The United Nations members from 193 nations endorsed a “historic” roadmap Sunday to tackle poverty and hunger, promote well-being and safeguard the environment over the next 15 years. The 30-page “agenda for sustainable development” is expected to guide policy and funding after the deadline for achieving the U.N.’s Millennium Development Goals (MDGs), adopted in 2000, expires by the end of this year.
“This is the People’s Agenda, a plan of action for ending poverty in all its dimensions, irreversibly, everywhere, and leaving no one behind,” U.N. Secretary-General Ban Ki-moon said, in a statement late Sunday. “The integrated, interlinked and indivisible 17 Sustainable Development Goals are the people’s goals and demonstrate the scale, universality and ambition of this new Agenda.”
The roadmap -- finalized after a week of heated negotiations at the U.N. headquarters in New York -- includes an ambitious target of “ending poverty in all its forms and dimensions” by 2030. Among its 17 goals are commitments to achieve gender equality, end hunger, promote physical and mental health and well-being -- thereby extending life expectancy -- and take urgent action to combat climate change and its effects.
— Gillian Bird (@AustraliaUN) August 2, 2015
The sustainable development agenda document will be adopted at the U.N. summit in New York in September, ahead of a crucial climate summit in Paris in December.
“The Summit will chart a new era of sustainable development in which poverty will be eradicated, prosperity shared and the core drivers of climate change tackled,” Ban said in the statement. “Critically, the summit will also contribute to achieve a meaningful agreement in the COP21 in Paris in December.”

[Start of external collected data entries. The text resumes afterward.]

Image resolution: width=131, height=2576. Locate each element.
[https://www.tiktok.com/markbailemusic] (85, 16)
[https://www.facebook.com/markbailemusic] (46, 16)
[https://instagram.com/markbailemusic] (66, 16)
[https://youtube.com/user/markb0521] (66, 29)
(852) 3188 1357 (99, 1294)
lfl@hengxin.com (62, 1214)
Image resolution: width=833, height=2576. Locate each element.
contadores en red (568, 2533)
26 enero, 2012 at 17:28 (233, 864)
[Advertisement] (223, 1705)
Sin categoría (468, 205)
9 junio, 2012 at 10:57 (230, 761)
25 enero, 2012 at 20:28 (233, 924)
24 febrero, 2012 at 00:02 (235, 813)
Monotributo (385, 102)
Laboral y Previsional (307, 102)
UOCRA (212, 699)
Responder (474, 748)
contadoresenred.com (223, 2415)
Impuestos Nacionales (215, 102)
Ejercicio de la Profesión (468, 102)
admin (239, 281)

Funds for the 2015-2030 development goals will be provided by rich nations and developing countries as part of a deal finalized earlier this month in Ethiopia. Under the agreement, the donor nations agreed to set aside 0.7 percent of their gross national income for development aid.
The new Sustainable Development Goals (SDGs) aim to build on the progress made toward the implementation of the eight MDGs. While several nations have made significant strides -- insofar as poverty reduction, gender equality and access to health care are concerned -- the pace of progress has been uneven and lopsided across countries and regions.
According to a 2014 U.N. report, while the global target for reducing poverty by half was achieved five years ahead of schedule and the number of poor people -- those living on less than $1.25 a day -- had halved to 18 percent in 2010 from 36 percent of the population in 1990, the number of people living in extreme poverty in the sub-Saharan region increased to 414 million in 2010 from 290 million in 1990.
“The 17 Sustainable Development Goals and 169 targets which we are announcing today demonstrate the scale and ambition of this new universal Agenda. They seek to build on the Millennium Development Goals and complete what these did not achieve,” the draft text of the SDGs stated. “We pledge that no one will be left behind.”